Große Lyrikerin mit positivem Weltbild
Die Dichterin Else Lasker-Schüler war die einzige Frau, die von Kurt Pinthus 1919 in seine expressionistische Lyriksammlung "Menschheitsdämmerung" aufgenommen wurde. Schon im Alter von vier Jahren soll sie Bücher gelesen und geschrieben haben.
Else Lasker-Schüler muss in einem so liebevollen und warmherzigen Elternhaus groß geworden sein, dass die Kindheit in ihrer Dichtung immer gleichbedeutend blieb mit einem paradiesischen Zustand. Als sie mit 25 Jahren den Arzt Jonathan Berthold Lasker heiratete, erwartete sie sich vielleicht ein ebenso glückliches Eheleben. "Aber ich fiel ins Haus und verletzte mir die Knie, die bluten seitdem", schrieb sie später über ihre kurze Zeit als Arztgattin. Mit 30 bekam sie ihren Sohn Paul, dessen Vater sie nie preisgab. Sie lebte nun ein Bohèmeleben in Berlin, das um die Jahrhundertwende ein aufregendes Künstlerdasein bot.
Judith Kuckart ist eine der heutigen Schriftstellerinnen, die vom Mut Lasker-Schülers fasziniert ist: "Sie gilt als Bohemienne, ungewöhnlich zwar, aber absolut unpolitisch, eine originelle Blüte ohne originäre Momente, sagen manche, eine jüdische Dichterin, eine ältliche Randerscheinung des Expressionismus?"
Gedichte gegen gesellschaftliche Konventionen
Else Lasker-Schüler gab sich und ihren Künstlerfreunden fantasievolle Namen, bei denen sie aus den Mythen der ganzen Welt schöpfte. Ihr zweiter Ehemann, den sie Herwarth Walden taufte, Franz Marc, Georg Trakl, Karl Kraus, Gottfried Benn - sie waren tatsächlich alle jünger als sie.
Man könnte sie, die sich Tino von Bagdad oder Prinz Jussuf von Theben nannte und gern in Pluderhosen und bunten Verkleidungen daherkam, als Hippie oder Punk avant la lettre beschreiben, aber das wäre doch zu kurz gegriffen. Nach unserem heutigen Verständnis war ihr selbstbewusster Kampf für die freie Entfaltung des Selbst, gegen jede gesellschaftliche Konvention, keineswegs unpolitisch. Sie trat auch für die Versöhnung von Judentum und Christentum ein.
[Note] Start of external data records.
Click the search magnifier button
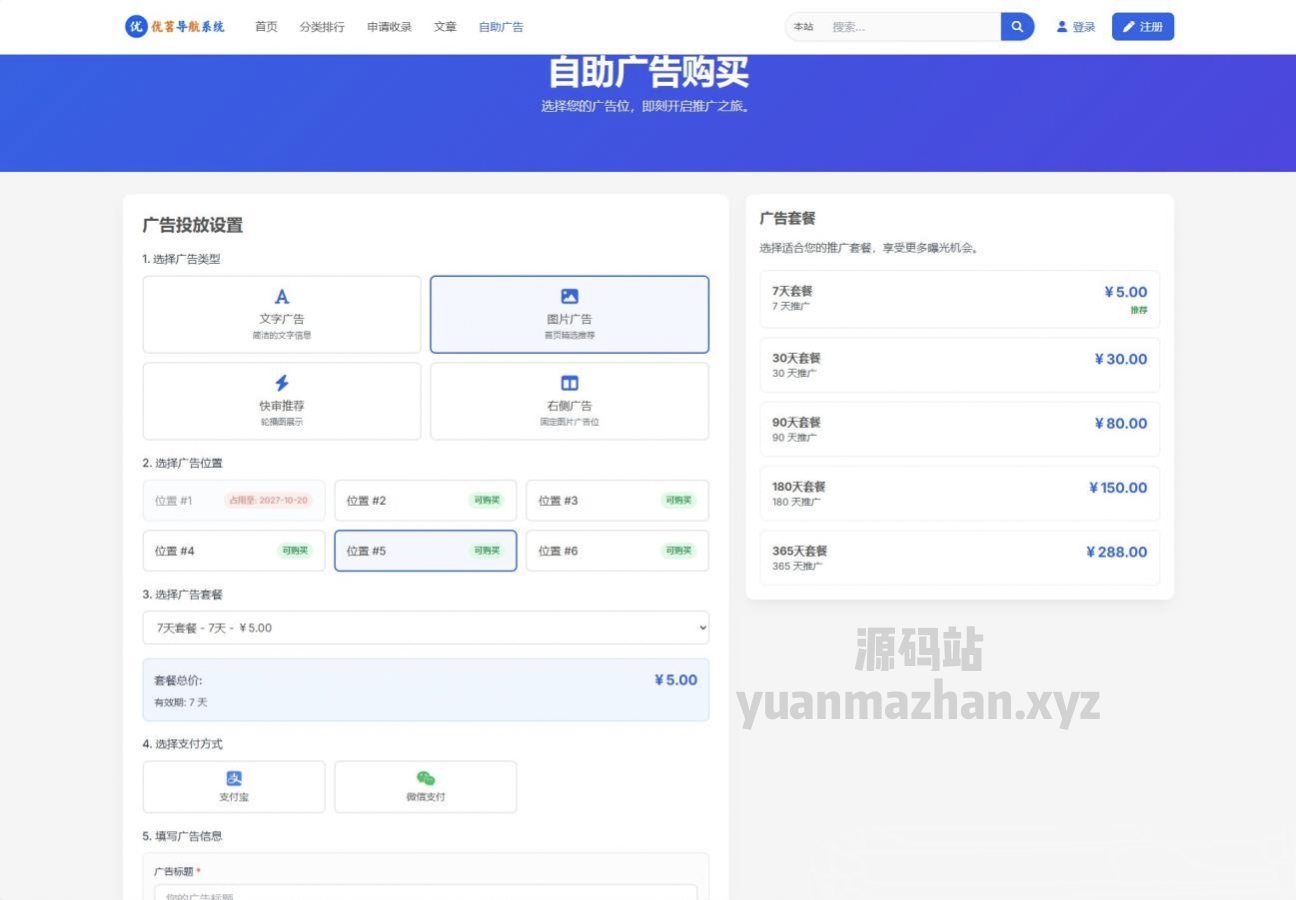The width and height of the screenshot is (1296, 900). click(1017, 27)
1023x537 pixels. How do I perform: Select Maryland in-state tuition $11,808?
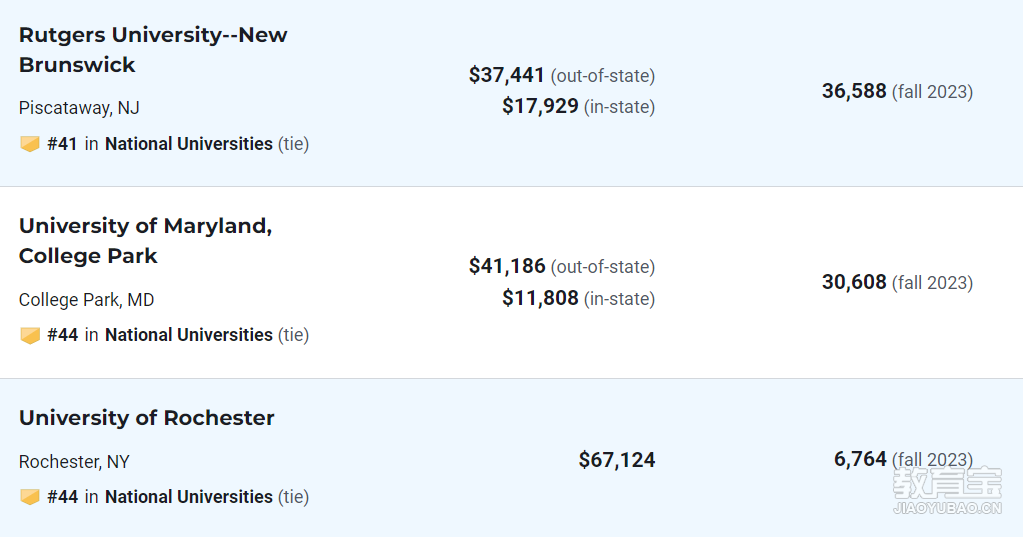click(x=540, y=298)
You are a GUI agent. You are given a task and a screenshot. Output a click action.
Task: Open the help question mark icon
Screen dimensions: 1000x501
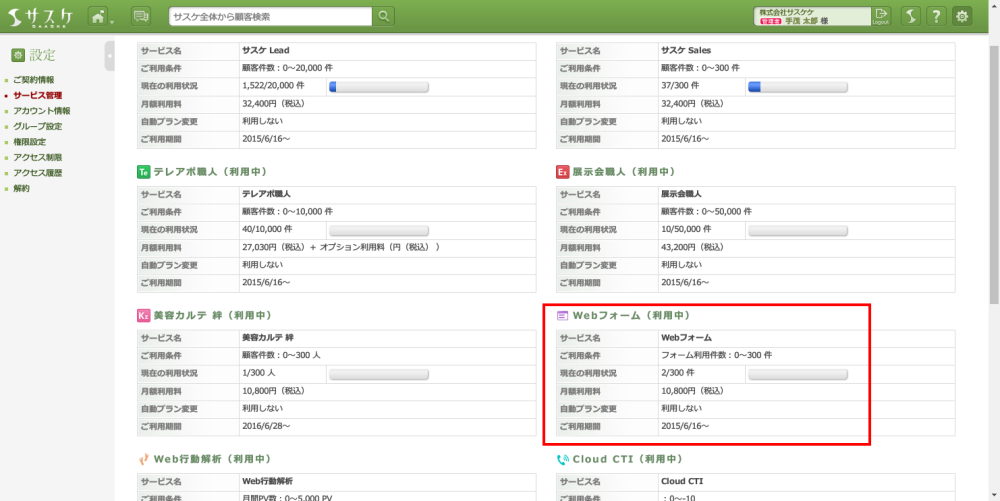[x=936, y=16]
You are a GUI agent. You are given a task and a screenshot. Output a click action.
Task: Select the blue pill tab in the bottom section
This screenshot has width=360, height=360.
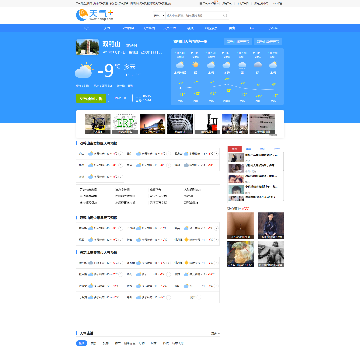pos(81,343)
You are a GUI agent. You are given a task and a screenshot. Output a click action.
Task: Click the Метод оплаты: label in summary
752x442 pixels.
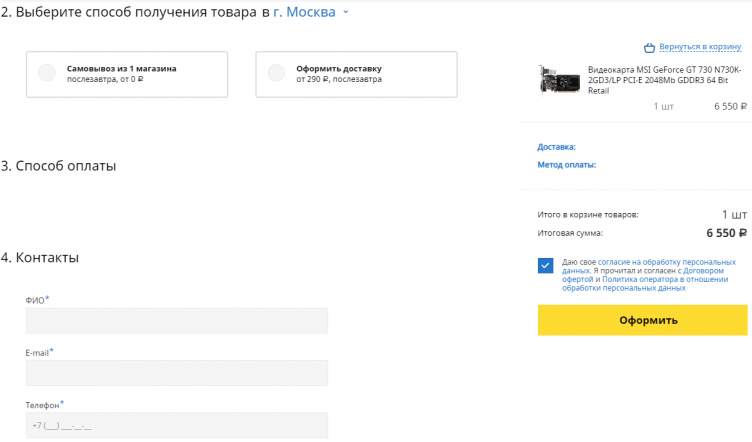pyautogui.click(x=566, y=165)
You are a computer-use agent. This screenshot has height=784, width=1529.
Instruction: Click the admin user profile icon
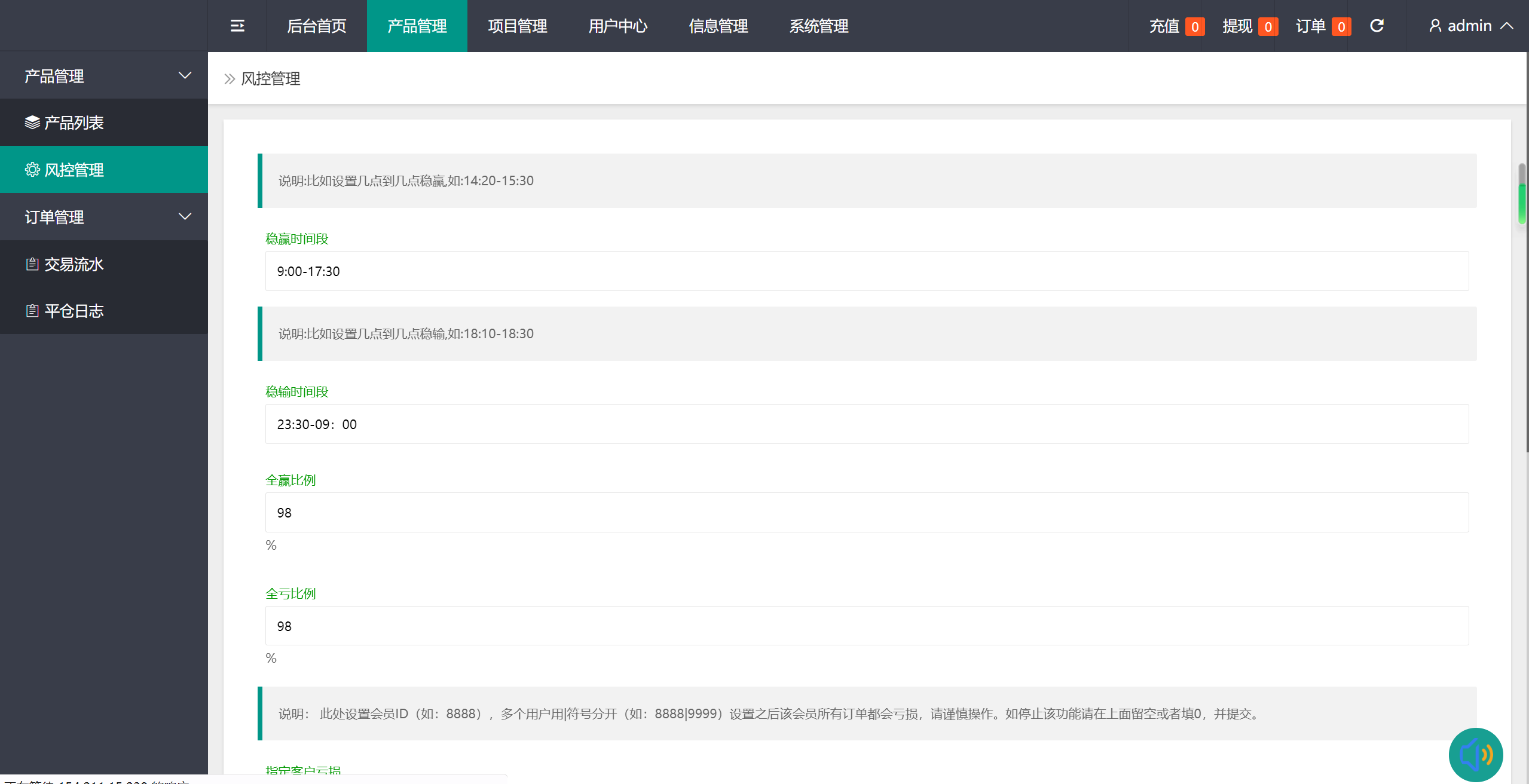(x=1435, y=26)
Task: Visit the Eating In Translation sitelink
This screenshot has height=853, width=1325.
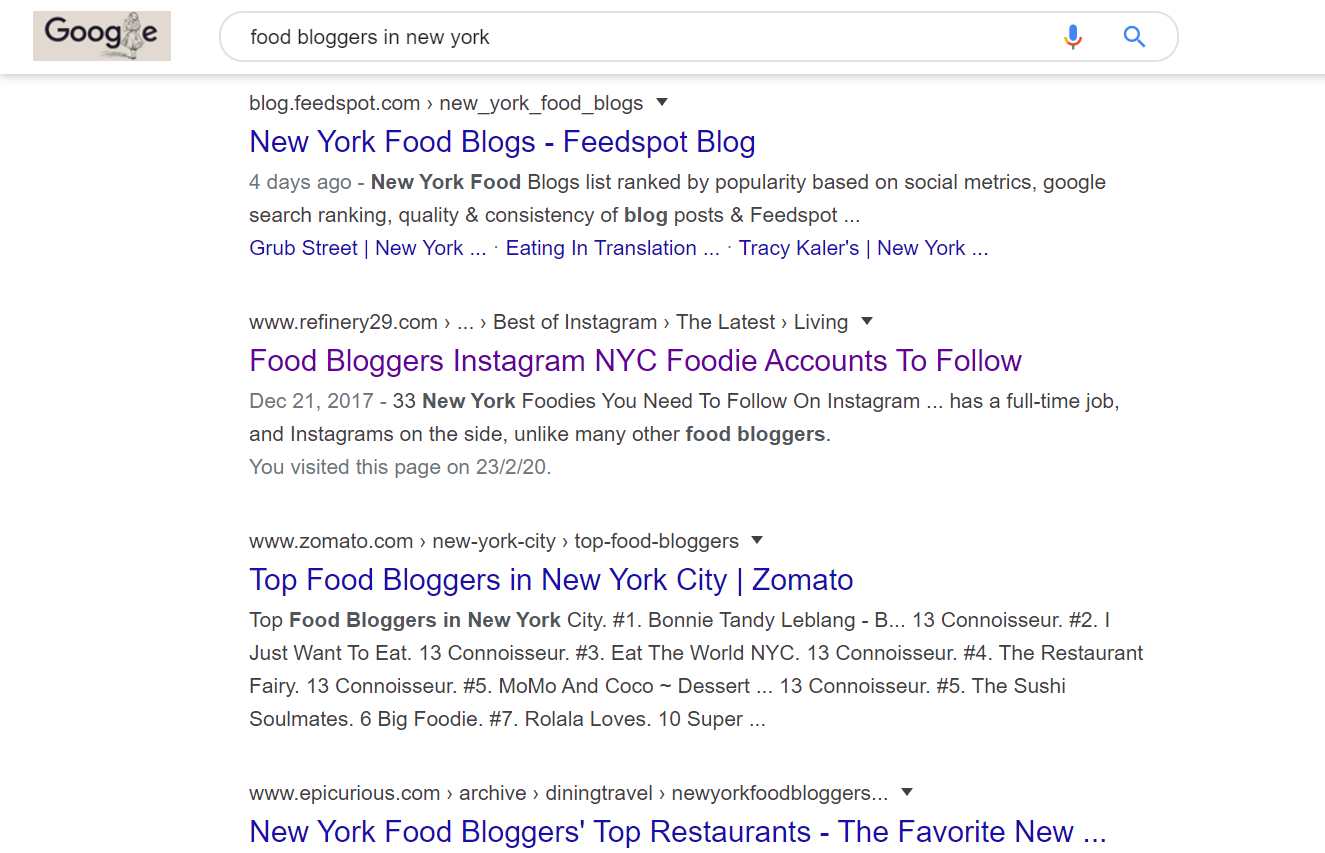Action: pyautogui.click(x=612, y=248)
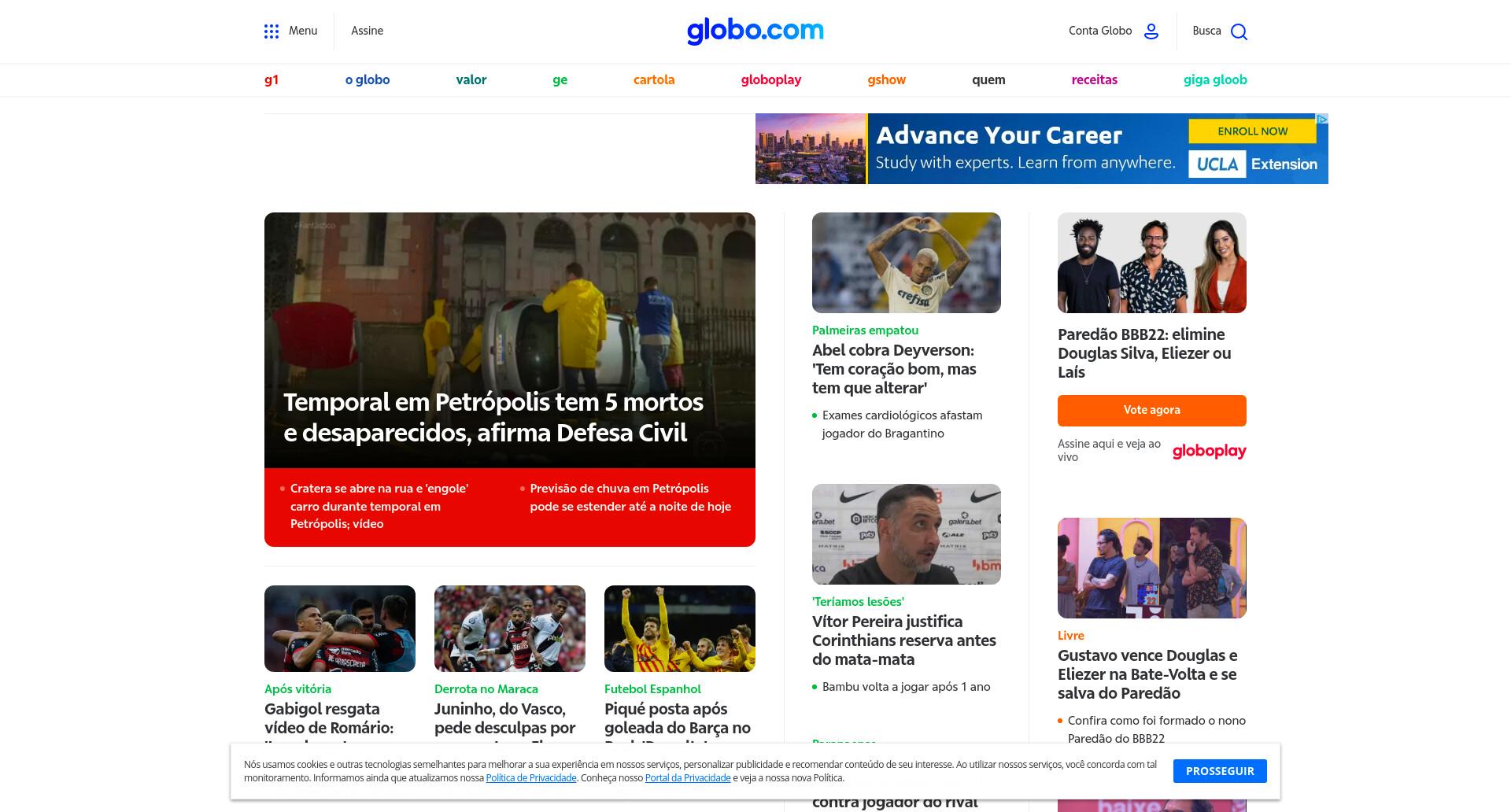Open the receitas tab

click(1094, 79)
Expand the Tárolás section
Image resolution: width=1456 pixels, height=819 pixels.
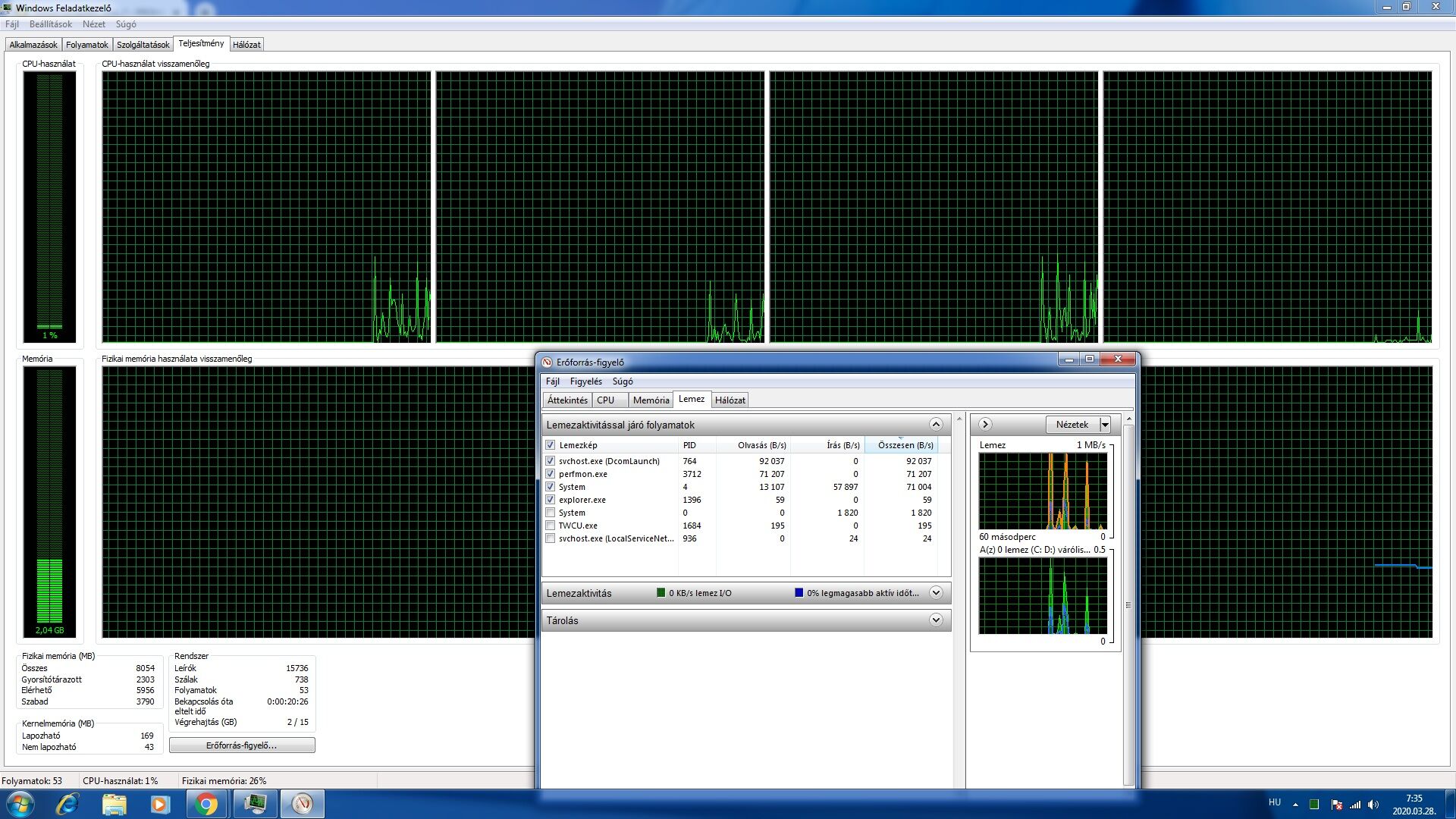click(936, 620)
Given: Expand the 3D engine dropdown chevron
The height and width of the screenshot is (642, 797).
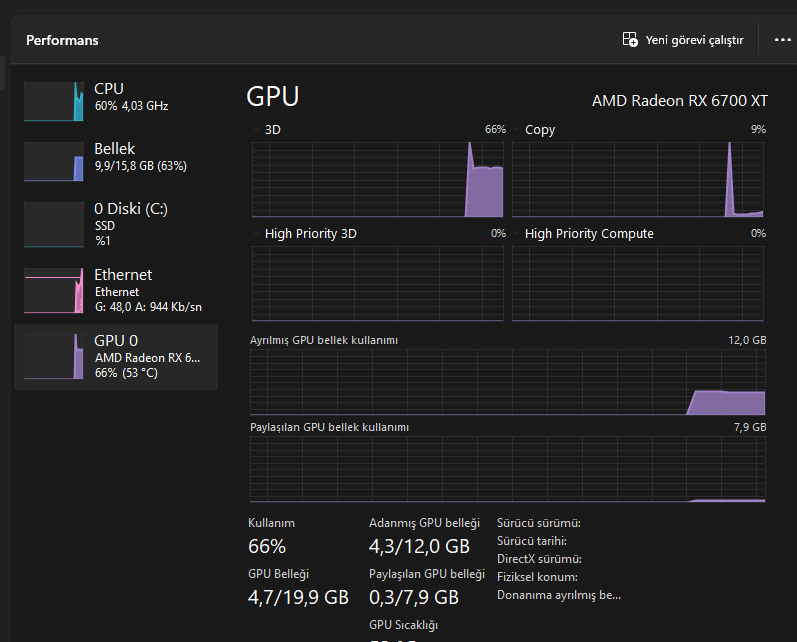Looking at the screenshot, I should (258, 130).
Else Lasker Schüler: Expressionistin mit positivem Weltbild
"Was ich an ihr bewundere", schwärmt die Schriftstellerin Kerstin Preiwuß, "ist die Energie, die sie aus sich selbst herauszog, die Fähigkeit, sich eigene ganze Welten zu erfinden, und die Autarkie, zu tun und zu gestalten, was und wie sie es wollte."
Doch das 20. Jahrhundert brachte Krieg und Verfolgung. Die exzentrische Dichterin wurde von vielen angefeindet und verarmte zusehends, übernachtete manchmal auf Parkbänken und ernährte sich von Nüssen - und war doch immer hilfsbereit und voller überbordender Anteilnahme für ihre Freunde. Ob sie tatsächlich so viele Liebschaften hatte, wie ihre Lyrik das suggeriert, bleibt dahingestellt. Das Schwärmen gehörte zu ihrem positiven Weltbild.
Die rechtsnationale Presse bescheinigte ihr indessen "Gehirnerweichung", und 1933 floh sie nach Zürich. Von dort konnte sie mehrfach nach Palästina reisen, dank großzügiger Helfer, und 1939 blieb ihr nach dem Kriegsausbruch die Rückreise versperrt. Sie starb 1945 in Jerusalem. Nicht ein einziges Tondokument ist von Else Lasker-Schülers Stimme erhalten. Eine, die sie noch kennenlernen durfte in Israel, sagt über sie: "Sie wird heute oft rezitiert von Schauspielerinnen, und die sprechen ganz verhalten ihre Gedichte. Das ist aber ganz verkehrt, denn sie war eine Expressionistin und hat deutlich und laut gesagt, was sie meinte."